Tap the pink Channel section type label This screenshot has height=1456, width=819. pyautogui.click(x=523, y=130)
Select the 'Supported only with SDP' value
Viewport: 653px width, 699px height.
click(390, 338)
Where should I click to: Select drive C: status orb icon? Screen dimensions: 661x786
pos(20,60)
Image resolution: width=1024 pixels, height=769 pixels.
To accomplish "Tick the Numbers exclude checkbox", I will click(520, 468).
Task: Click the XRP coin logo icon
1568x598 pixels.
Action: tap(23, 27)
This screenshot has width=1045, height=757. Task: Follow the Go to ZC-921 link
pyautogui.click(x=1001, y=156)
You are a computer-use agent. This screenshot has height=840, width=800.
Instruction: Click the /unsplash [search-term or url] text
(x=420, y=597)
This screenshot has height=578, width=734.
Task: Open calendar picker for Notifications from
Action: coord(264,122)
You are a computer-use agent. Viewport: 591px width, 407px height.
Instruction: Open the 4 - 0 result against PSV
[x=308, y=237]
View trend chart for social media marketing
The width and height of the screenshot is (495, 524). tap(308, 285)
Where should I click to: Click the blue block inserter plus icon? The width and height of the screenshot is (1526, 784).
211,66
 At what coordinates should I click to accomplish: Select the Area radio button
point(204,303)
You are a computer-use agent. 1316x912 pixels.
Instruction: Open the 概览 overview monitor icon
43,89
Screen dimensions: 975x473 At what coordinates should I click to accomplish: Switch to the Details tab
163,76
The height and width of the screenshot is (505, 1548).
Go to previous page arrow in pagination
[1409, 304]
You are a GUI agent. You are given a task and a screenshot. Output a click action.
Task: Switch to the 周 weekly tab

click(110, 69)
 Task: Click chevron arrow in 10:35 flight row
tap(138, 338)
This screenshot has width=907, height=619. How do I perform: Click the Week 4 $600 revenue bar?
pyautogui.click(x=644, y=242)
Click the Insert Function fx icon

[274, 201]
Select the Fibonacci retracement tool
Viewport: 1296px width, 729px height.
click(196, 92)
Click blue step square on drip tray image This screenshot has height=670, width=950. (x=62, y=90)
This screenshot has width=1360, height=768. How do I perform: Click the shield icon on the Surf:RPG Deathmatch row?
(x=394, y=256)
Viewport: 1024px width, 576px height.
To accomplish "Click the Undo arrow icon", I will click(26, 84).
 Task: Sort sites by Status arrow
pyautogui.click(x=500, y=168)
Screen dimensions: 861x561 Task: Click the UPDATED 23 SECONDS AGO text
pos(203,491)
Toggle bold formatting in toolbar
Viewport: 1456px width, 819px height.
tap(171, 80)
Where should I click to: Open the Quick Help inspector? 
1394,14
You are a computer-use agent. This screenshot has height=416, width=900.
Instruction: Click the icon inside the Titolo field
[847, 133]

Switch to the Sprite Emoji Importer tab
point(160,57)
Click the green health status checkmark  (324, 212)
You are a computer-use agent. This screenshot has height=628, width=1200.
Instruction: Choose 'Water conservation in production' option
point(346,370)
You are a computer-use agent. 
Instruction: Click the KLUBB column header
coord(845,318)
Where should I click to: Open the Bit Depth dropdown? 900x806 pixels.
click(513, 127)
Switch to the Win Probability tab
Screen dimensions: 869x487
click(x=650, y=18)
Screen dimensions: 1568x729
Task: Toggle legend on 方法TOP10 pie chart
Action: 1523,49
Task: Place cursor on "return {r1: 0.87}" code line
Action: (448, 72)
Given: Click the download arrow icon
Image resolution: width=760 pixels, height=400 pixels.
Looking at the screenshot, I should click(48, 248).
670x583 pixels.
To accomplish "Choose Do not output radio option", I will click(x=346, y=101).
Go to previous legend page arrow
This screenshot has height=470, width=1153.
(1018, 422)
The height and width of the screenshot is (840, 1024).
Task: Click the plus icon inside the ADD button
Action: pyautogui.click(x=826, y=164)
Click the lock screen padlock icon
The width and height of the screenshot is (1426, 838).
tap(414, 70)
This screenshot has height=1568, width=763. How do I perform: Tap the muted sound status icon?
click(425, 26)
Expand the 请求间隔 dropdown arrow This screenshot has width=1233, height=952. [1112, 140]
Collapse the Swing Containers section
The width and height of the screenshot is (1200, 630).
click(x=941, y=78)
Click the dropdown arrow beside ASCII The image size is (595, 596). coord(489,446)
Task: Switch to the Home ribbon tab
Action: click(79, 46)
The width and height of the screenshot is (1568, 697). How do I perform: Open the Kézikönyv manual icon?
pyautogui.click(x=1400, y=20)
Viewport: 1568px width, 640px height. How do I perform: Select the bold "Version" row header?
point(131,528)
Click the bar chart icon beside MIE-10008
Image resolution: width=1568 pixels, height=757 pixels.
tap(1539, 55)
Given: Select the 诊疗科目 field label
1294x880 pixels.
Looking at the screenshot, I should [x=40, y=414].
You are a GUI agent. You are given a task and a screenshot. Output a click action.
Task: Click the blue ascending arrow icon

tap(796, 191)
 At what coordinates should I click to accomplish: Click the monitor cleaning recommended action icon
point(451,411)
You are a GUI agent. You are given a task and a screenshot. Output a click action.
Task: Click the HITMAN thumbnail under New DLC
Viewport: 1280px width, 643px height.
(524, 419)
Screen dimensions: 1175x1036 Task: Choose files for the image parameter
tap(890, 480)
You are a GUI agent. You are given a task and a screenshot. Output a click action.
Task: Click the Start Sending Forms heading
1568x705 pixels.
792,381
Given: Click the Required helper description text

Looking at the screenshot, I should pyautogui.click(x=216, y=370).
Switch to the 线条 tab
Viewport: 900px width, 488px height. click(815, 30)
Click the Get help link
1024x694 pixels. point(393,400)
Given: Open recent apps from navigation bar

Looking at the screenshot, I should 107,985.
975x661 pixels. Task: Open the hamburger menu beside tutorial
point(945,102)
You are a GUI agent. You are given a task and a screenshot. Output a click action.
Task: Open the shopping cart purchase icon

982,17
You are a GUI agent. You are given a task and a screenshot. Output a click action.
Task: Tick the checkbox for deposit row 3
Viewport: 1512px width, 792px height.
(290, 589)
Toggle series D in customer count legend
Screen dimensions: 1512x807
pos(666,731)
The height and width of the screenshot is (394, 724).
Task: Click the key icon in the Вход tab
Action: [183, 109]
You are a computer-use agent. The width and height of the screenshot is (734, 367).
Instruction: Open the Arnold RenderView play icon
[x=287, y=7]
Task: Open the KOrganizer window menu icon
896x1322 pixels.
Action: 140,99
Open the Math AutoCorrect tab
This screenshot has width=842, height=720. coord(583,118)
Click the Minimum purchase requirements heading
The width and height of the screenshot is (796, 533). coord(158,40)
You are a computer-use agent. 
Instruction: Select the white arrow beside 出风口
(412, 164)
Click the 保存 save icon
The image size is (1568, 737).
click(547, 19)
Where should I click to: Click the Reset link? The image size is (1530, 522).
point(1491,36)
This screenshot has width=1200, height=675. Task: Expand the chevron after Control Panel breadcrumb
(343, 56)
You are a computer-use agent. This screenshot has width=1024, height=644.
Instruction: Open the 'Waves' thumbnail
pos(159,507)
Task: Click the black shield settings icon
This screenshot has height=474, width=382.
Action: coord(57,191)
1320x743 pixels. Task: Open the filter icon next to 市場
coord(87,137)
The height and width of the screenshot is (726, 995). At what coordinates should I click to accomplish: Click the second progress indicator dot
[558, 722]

What is required
All lines from the one that holds "Task: Open the shopping cart purchase icon" through the end of the material, both ends included, should be restated exactly.

Exercise solution
Task: Open the shopping cart purchase icon

982,17
You are a GUI agent. You are given a task and a screenshot. Output a click action.
Task: Tick the checkbox for deposit row 3
Viewport: 1512px width, 792px height.
(290, 589)
Toggle series D in customer count legend
Screen dimensions: 1512x807
pos(666,731)
The height and width of the screenshot is (394, 724).
Task: Click the key icon in the Вход tab
Action: [183, 109]
You are a computer-use agent. The width and height of the screenshot is (734, 367).
Instruction: Open the Arnold RenderView play icon
[x=287, y=7]
Task: Open the KOrganizer window menu icon
896x1322 pixels.
Action: 140,99
Open the Math AutoCorrect tab
This screenshot has width=842, height=720. coord(583,118)
Click the Minimum purchase requirements heading
The width and height of the screenshot is (796, 533). coord(158,40)
You are a computer-use agent. 
Instruction: Select the white arrow beside 出风口
(412, 164)
Click the 保存 save icon
The image size is (1568, 737).
click(547, 19)
Where should I click to: Click the Reset link? The image size is (1530, 522).
point(1491,36)
This screenshot has width=1200, height=675. Task: Expand the chevron after Control Panel breadcrumb
(343, 56)
You are a computer-use agent. This screenshot has width=1024, height=644.
Instruction: Open the 'Waves' thumbnail
pos(159,507)
Task: Click the black shield settings icon
This screenshot has height=474, width=382.
Action: coord(57,191)
1320x743 pixels. Task: Open the filter icon next to 市場
coord(87,137)
The height and width of the screenshot is (726, 995). At what coordinates should I click to accomplish: Click the second progress indicator dot
[558, 722]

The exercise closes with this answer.